To give all occupants of the land through which such highway may pass an opportunity to appear before the supervisors and be heard, is the sole object of the statutory provision requiring the notice to be personally served; and it is settled beyond controversy that such notice is waived by one who appears generally, and avails himself of every right guaranteed by law. Indeed, in such proceedings, one who appears, buc makes no objection, waives, on appeal, every objection that might have been urged before the supervisors. Ice Co. v. Lay, (Ind. Sup.) 2 N. E. 225; Dyckman v. Mayor, etc., 5 N. Y. 434; Onken v. Riley, 65 Tex. 468; Milhollin v. Thomas, 7 Ind. 165; Polly v. Railway Co. 9 Barb. 449; Inhabitants of Windsor v. Field, 1 Conn. 279; Tingley v. City of Providence, 9 R. I. 388; Barre v. Appelton, 2 Pick. 430. The Elliotts, in their treatise on Roads and Streets, at page 244, say: “Where parlies appear, they should object; to the notice at the earliest practicable opportunity. If they fail to do so, they cannot subsequently make the objections available. If the notice of the *227meeting is irregular, and an adjournment is had, an appearance without objection at the adjourned meeting will operate as a waiver of all objections to the notice.’’
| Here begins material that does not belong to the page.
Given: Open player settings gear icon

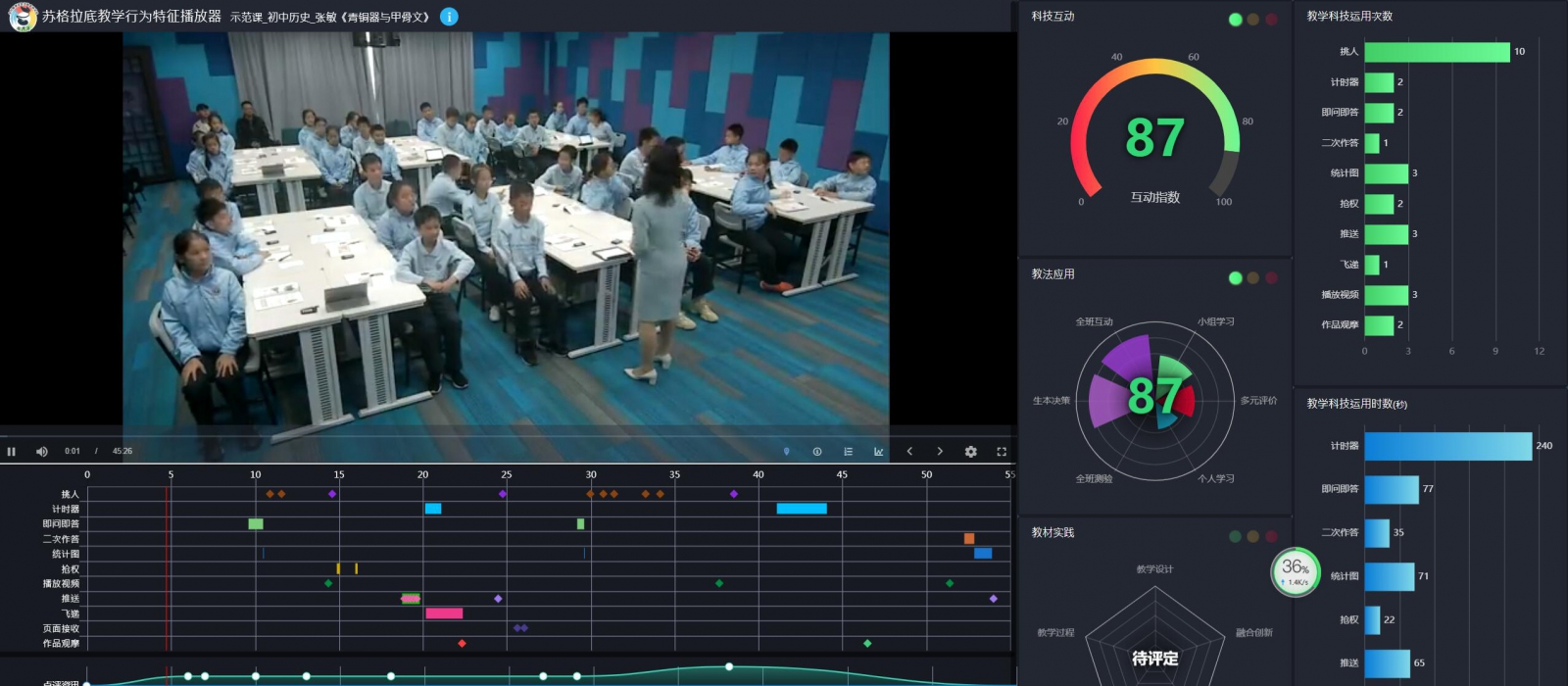Looking at the screenshot, I should pyautogui.click(x=970, y=452).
There being a conflict in the testimony as to whether any proper notice was ever served upon respondent, it was competent to show by parol evidence that he personally made a general appearance, and demanded compensation in the way of damages sustained by the highway as located. To exclude the offer as made, together with all the official proceedings of the supervisors, as shown by the record required to be kept, and to direct a verdict against appellants, was clearly erroneous. Stephens v. Commissioners; 36 Kan. 664, 14 Pac. 175; Orton v. Tilden, 110 Ind. 131, 10 N. E 936; Supervisors v. Magoon, 109 Ill. 142. The judgment of the circuit court is reversed, and the cause remanded for a new trial.